Nightmare on 13th is a haunted house in Salt Lake City, Utah. It is one of the largest and longest-running haunted attractions in the United States and is considered one of the best and scariest in the city. Nightmare on 13th is also the only haunted house in Utah that has three haunted attractions as well as a kid/family-friendly option. As of 2026, they have been in business for 36 years. More than 1.6 million people have visited this haunted house.

Nightmare on 13th has a 2nd attraction, the Institute of Terror. This attraction is only available with Combo Tickets or VIP Level Tickets.

New as of 2026, Nightmare on 13th now has a 3rd attraction called 13th Manor. This is a seated, live scare show that combines theatrical storytelling, interactive scares, and special effects.

Nightmare on 13th also operates Day Haunt: No Scares, All Atmosphere, a daytime version of the main haunted house designed for families, children, and guests who want to experience the attraction's sets and atmosphere without live scare actors. The experience is offered on select Saturdays during the Halloween season."

This haunted house also boasts the only Halloween attraction in Utah to have an event space and venue for rent. Nightmare on 13th has a 1,600 sq ft multi-purpose event space available for bookings year-round.

Nightmare on 13th has been voted one of America's scariest attractions by the Travel Channel.

The attraction has received national recognition in haunted-attraction rankings in USA Today's 2025 10Best Readers' Choice Awards, Nightmare on 13th ranked No. 9 among haunted house attractions in the United States.

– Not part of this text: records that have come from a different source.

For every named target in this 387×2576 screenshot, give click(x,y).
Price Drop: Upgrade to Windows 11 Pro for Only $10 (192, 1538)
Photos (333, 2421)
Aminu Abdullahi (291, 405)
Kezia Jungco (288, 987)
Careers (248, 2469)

Nightmare on 13th operates primarily during the Halloween season in September, October, and November, with occasional special events held outside the traditional fall season.

Nightmare on 13th is located at 320 West and 1300 South, it is in a 36,000 sqft castle, which was a former car dealership.

== History ==
The Nightmare on 13th was started by Klane Anderson in 1984 as The Institute of Terror. The Institute of Terror was sold to Troy Barber and Mike Henrie in 1990, as Klane was moving to Atlanta to help start a nuclear robotics division of Westinghouse. Early adoption of robotics and high-tech special effects by Klane Anderson were a big attraction of "The Institute of Terror."

In 1993, after three seasons, Mike and Troy decided that they wanted to do something that separated them from their competitors:"In 1993 after three successful seasons the decision to put every dime into buying the building proved to be a wise move. By owning their building, Mike and Troy could spend all year working on the Haunted House. This enabled them to separate themselves from the competition."By purchasing the building, it put them in a position to run the haunted house business full-time. This gave them a very strategic advantage over their competitors who ran their haunted houses on the side.

In 1996, Troy and Mike decided that they would attend the Halloween, Costume and Party show which was hosted in Chicago. Once there, they learned some very valuable lessons that would make them more successful:"Mike and Troy realized that they were underpriced nationally and that a raise in the price of admission could pay for a substantial investment in the show.  They firmly believed that with each price increase should come a perceived higher value to the customer.  That show opened their eyes to the possibilities before them."After the 9/11 terrorist attacks, the company changed its name to the Nightmare on 13th in 2001.

Nightmare on 13th is a seasonal haunted house open in September, October, and November, but its creators work on it all year long to keep it fresh every year.

After you enter the haunted house there are over 45 different rooms you travel through which take approximately 25–40 minutes. The second attraction, Institute of Terror, takes about 15–20 minutes to go through.

The business environment for haunts in Utah is one of the most active in the United States. Nightmare on 13th is regularly part of the top tier of houses in Utah.

This haunted house was featured on the Travel Channel in 2009 and 2010 and was on the cover of Haunted Attraction Magazine in 2009.

As of 2016, approximately 120 people staff the haunt on any given evening.
Employees get paid above minimum wage.